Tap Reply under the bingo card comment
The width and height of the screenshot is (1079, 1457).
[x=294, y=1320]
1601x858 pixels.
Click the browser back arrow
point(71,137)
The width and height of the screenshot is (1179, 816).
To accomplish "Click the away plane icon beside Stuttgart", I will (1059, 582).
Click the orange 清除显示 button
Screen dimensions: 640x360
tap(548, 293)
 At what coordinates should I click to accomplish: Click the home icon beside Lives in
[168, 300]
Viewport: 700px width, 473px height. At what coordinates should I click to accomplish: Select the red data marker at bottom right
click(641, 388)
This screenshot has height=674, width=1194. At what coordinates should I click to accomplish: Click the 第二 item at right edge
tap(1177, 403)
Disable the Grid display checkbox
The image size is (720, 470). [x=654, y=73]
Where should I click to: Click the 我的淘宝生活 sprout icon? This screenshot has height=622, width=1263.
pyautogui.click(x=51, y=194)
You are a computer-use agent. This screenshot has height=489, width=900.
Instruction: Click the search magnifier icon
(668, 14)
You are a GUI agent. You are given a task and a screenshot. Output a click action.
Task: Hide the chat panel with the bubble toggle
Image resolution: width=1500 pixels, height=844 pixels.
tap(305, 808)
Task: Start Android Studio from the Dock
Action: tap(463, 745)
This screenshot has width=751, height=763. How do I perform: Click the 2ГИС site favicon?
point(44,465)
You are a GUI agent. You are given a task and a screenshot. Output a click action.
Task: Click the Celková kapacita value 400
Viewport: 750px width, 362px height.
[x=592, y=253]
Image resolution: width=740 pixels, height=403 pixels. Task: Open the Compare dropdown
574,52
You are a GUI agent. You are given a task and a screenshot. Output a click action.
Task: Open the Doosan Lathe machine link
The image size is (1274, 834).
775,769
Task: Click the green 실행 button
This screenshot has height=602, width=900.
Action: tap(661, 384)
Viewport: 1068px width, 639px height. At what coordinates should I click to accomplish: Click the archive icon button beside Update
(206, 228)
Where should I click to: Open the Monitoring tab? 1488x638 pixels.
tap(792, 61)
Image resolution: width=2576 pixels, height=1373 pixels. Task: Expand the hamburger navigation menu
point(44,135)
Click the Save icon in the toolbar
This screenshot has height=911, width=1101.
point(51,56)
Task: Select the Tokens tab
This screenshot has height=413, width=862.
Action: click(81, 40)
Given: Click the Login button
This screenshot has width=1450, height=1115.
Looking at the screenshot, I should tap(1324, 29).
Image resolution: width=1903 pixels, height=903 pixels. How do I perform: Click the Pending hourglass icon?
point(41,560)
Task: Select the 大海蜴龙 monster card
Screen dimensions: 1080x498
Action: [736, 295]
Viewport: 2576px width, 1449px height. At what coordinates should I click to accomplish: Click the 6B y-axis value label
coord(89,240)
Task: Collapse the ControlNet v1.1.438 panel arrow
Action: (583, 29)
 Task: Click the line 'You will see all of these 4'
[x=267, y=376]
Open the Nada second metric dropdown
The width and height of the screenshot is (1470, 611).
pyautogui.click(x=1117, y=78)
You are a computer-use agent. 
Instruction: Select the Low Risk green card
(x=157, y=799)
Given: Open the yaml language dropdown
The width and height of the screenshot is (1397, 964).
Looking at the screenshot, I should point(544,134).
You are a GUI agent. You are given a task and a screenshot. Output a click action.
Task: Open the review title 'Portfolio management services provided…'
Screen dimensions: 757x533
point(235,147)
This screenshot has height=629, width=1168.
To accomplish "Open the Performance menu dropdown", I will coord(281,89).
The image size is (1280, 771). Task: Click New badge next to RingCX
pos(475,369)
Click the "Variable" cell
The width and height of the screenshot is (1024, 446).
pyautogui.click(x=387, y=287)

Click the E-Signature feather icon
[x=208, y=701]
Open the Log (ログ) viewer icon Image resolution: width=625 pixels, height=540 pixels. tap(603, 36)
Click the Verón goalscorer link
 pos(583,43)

□ □ □ □

● **Assignment**
If a line in the records above includes the string "computer", copy it.

● **Solution to this task**
You are a computer-use agent. This screenshot has height=489, width=900.
You are a computer-use agent. 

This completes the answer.